2024年4月
【木曜】胆嚢結石
胆嚢は肝臓の下にある袋状の臓器で、肝臓で作られた消化液を蓄える働きがあります。胆嚢結石症は、その胆嚢内に結石ができる疾患ですが、結石があるからと言って、必ずしも症状が出るわけではなく、多くは無症状と言われています。自覚症状で最も多いのは右の肋骨下あたりの差し込むような痛みで、30分前後持続し、脂肪の多い食事をした数時間後に多いとされています。
また、人によってはみぞおちや肩甲骨などが痛くなることもあり、痛みの程度も、差し込むような痛みから鈍い痛み、肩こりのような重苦しさなど様々です。吐き気や嘔吐を伴うこともあります。
胆嚢炎にまで発展すると、発熱や持続的な強い腹痛がみられます。胆嚢結石ができる原因は、結石の種類によっても異なりますが、カロリーや動物性脂肪の過剰摂取、脂質異常症、ホルモン補充療法、経口避妊薬の使用、長時間の絶食、急激なダイエット、肥満などが危険因子となります。
胆嚢結石の治療は大きく内科的治療と外科的治療に分かれます。ただし、結石が肝臓内や胆管内にはなく胆嚢にのみ存在し、無症状であれば、基本的に治療対象ではありません。発作的な痛みがあったり、強い痛みや発熱といった胆嚢炎症状がある場合には外科的治療、すなわち手術が推奨されます。現在は腹腔鏡手術といって、お腹に小さな傷を数か所あけ、そこからカメラや手術器具を挿入し、胆嚢を摘出する手術が主流となっています。
腹腔鏡手術は身体を動かしたり食事をしたりといった術後の回復が、従来のお腹を大きく開ける開腹手術よりも早いというメリットがあります。ただし、開腹手術の適応と判断される場合もありますので、医師にご相談ください。

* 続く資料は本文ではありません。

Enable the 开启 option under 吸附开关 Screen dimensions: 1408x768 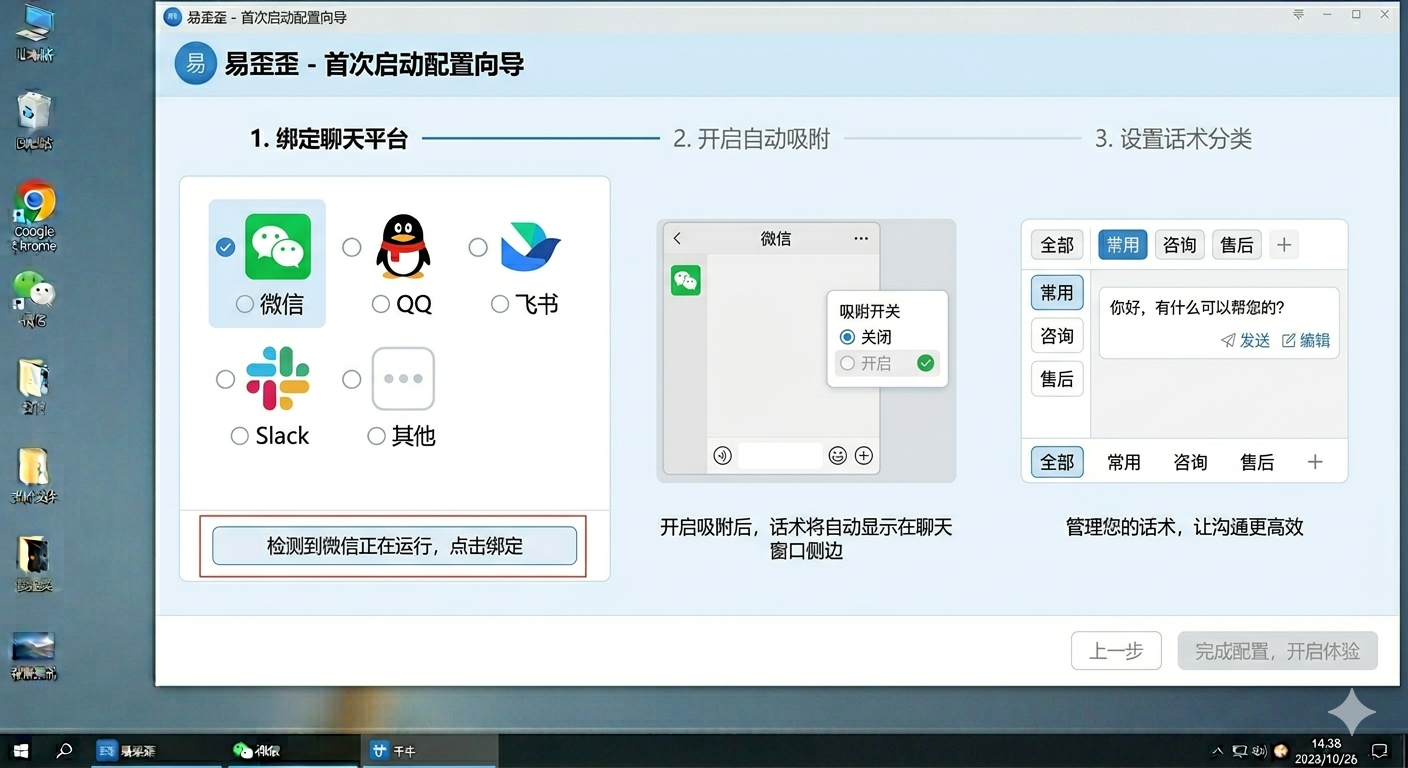847,363
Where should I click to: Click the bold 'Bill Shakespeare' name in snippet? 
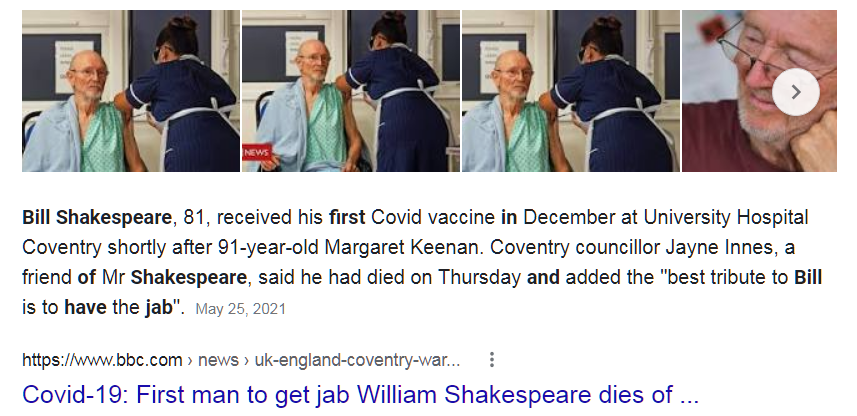(x=97, y=218)
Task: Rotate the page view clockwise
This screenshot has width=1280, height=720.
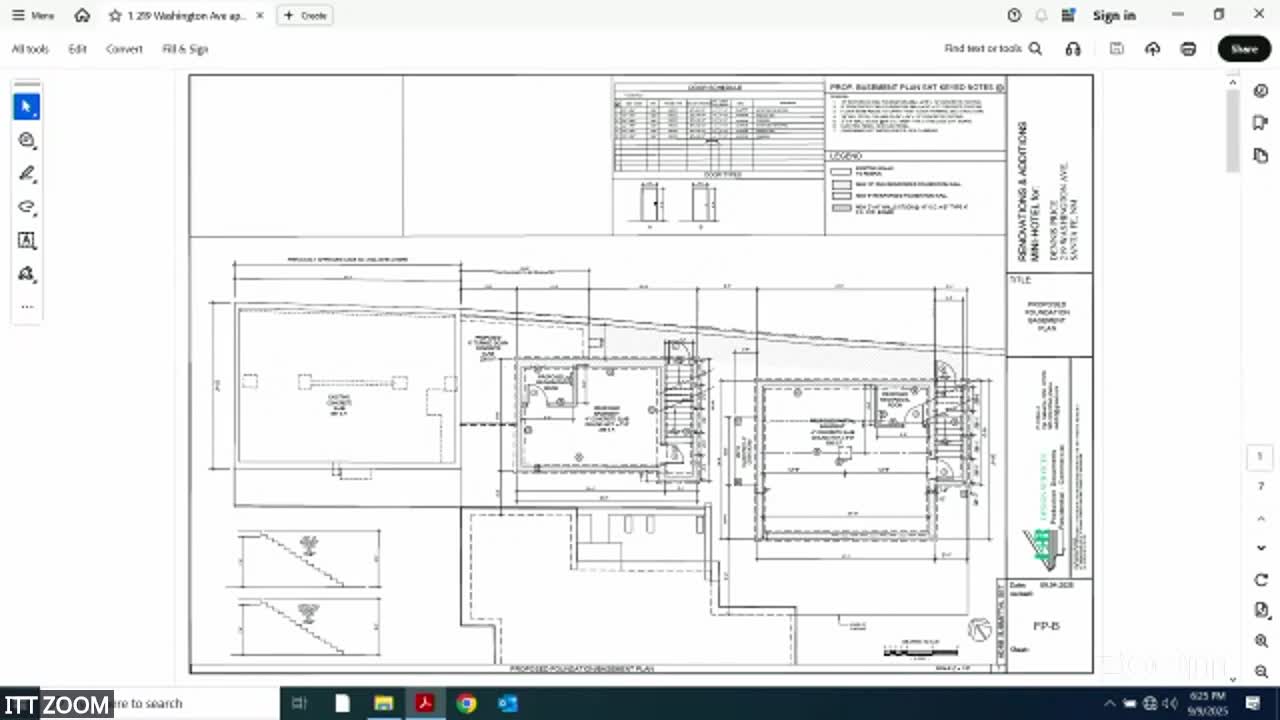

様々な事情により手術が困難な場合や患者様の強い希望がある場合は、内科的治療として、痛み止めや発作予防の薬を使用したり、結石の種類によっては薬で結石を溶かしたり、体外衝撃波で結石を砕いたりすることもあります。
結石ができやすい高脂肪、高カロリー食をなるべく避け、気になるお腹の痛みがあれば早めにかかりつけ医を受診するようにしましょう。